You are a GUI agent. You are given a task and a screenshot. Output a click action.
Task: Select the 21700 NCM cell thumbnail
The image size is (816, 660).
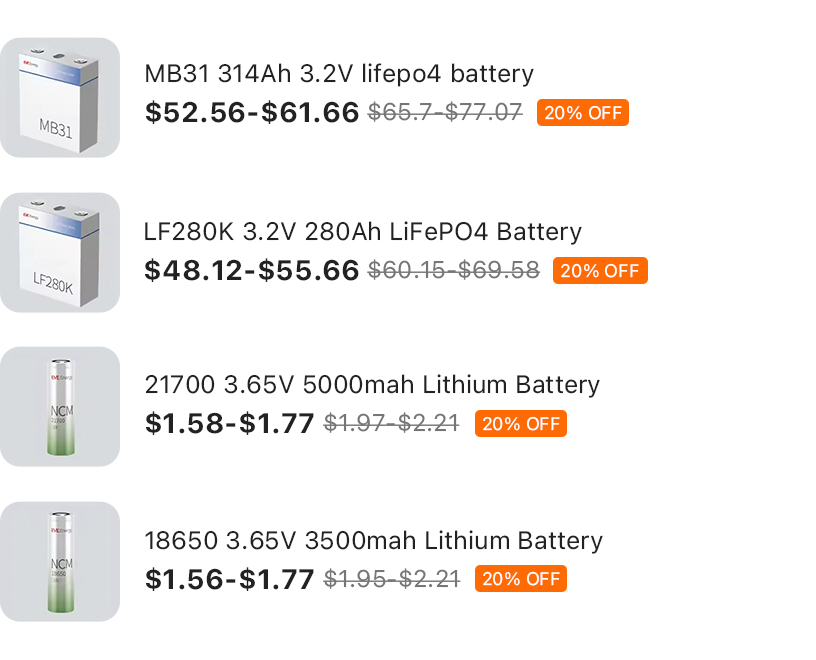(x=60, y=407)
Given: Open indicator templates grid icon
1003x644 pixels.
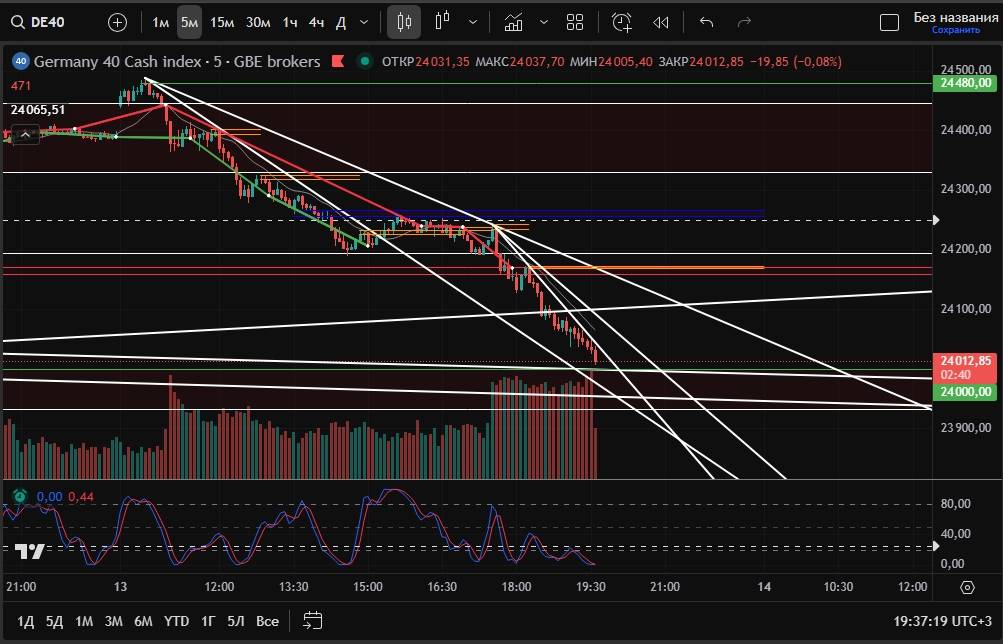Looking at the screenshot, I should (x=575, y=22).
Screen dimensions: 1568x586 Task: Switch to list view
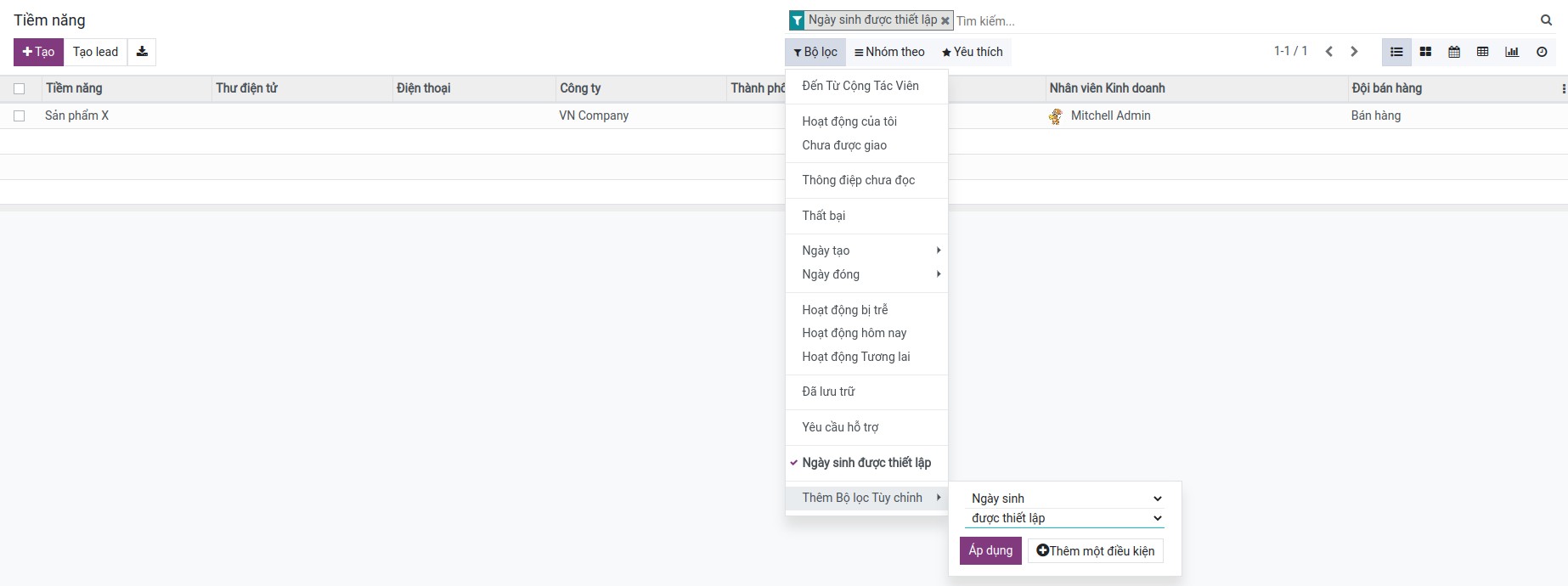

• • • • •

§ **What to produce**:
Starting at the line that contains "1003x644 pixels.", transcribe every line through the end of the listing exactly, including both end lines and excluding pictures.

§ **Task solution**:
1003x644 pixels.
Looking at the screenshot, I should (x=575, y=22).
Screen dimensions: 1568x586 Task: Switch to list view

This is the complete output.